In her writ petition, Mother argues the court improperly focused on the length of time the children had been out of mother’s care and how they were not bonded with Mother. Mother argues “a lack of bonding with mother is not an issue when the case is in the reunification stage. Reunification is the goal and the parents are entitled to every presumption in their favor. . . . Mother completed her service plan. Her social worker and service providers determined she made substantial progress in that they did not request additional services or disparage the mother’s progress in any way.”
The juvenile court did not focus solely on the lack of bonding between Mother and the children or the children’s bond with Father and their caregivers. Instead, the court analyzed whether the children were at substantial risk of harm to their physical and emotional well-being. Accordingly, the juvenile court cited evidence the children feared and disliked Mother, had nightmares of her killing them, and threatened to run away if placed with her. Their fear of her was based on their experience living with her and her failure to care for them—an experience corroborated by Mothers’ neighbors and by Father’s statements to SSA.
To the extent Mother suggests that completion of a parenting class and therapy should automatically result in the children being returned to her, that is not the law. As stated in In re Dustin R. (1997) 54 Cal.App.4th 1131, 1143: “As we have already stressed, simply complying with the reunification plan by attending the required therapy sessions and visiting the children is to be considered by the court; but it is not determinative.
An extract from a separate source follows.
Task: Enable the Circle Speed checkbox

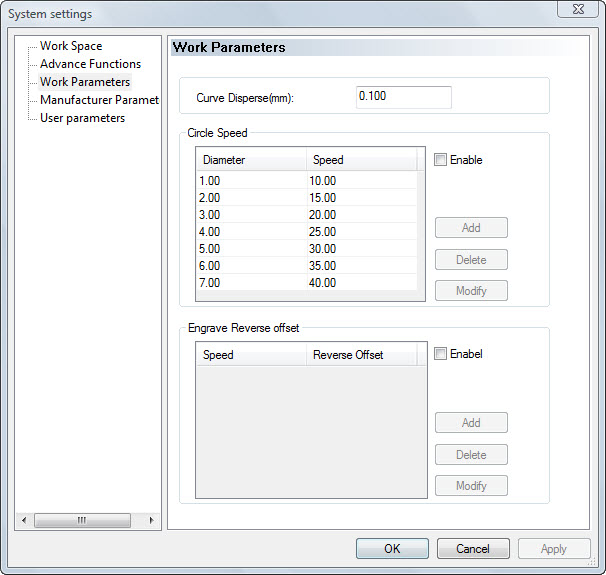Action: point(441,160)
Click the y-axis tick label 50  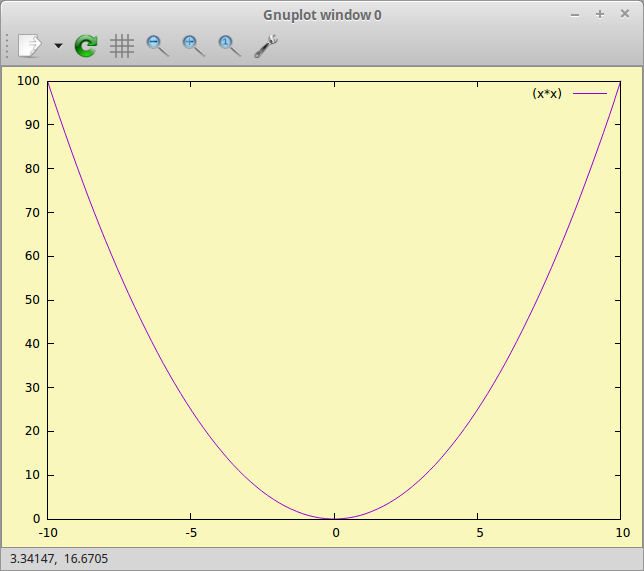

The court must also consider the parents’ progress and their capacity to meet the objectives of the plan; otherwise the reasons for removing the children out-of-home will not have been ameliorated.”
III.
MOTHER FAILED TO SHOW SHE SHOULD HAVE BEEN GRANTED FAMILY MAINTENANCE OR ADDITIONAL FAMILY REUNIFICATION SERVICES.
In her writ petition, Mother provides no argument or citation to legal authority regarding whether the trial court erred by terminating reunification services or failing to grant family maintenance services. Yet, in her prayer (and reiterated in the conclusion of the writ petition), Mother asks this court to issue a peremptory writ of mandate directing the juvenile court to issue a new order providing for family maintenance or additional family reunification services for Mother.
Section 361.5, subdivision (a)(3) provides that reunification services may not be extended beyond 18 months from the date the child was removed from the parent’s physical custody. In any event, Mother completed her case plan and participated in visits with the children and acknowledged that her service providers did not recommend further services. Mother has not argued that she was not provided reasonable services in the first instance. The juvenile court did not err by failing to provide Mother additional services.

DISPOSITION
The petition for a writ of mandate is denied.


FYBEL, J.

WE CONCUR:



O’LEARY, P. J.



MOORE, J.




Description V.C. (Mother) is the mother of now nine-year-old R.M. and now eight year-old A.M. (collectively, the children). The children were taken into protective custody in January 2016. In September 2017, the juvenile court held an 18 month review hearing after which the court found that the return of the children to Mother would create a substantial risk of detriment to their safety, protection, or physical or emotional well-being within the meaning of section 366.22, subdivision (a)(1) of the Welfare and Institutions Code. The court terminated reunification services and set the matter for a permanency hearing under section 366.26. Mother filed a petition for a writ of mandate challenging the court’s order. She argued the juvenile court erred by finding that the return of the children to Mother would create a substantial risk of harm to the children. We deny the writ petition.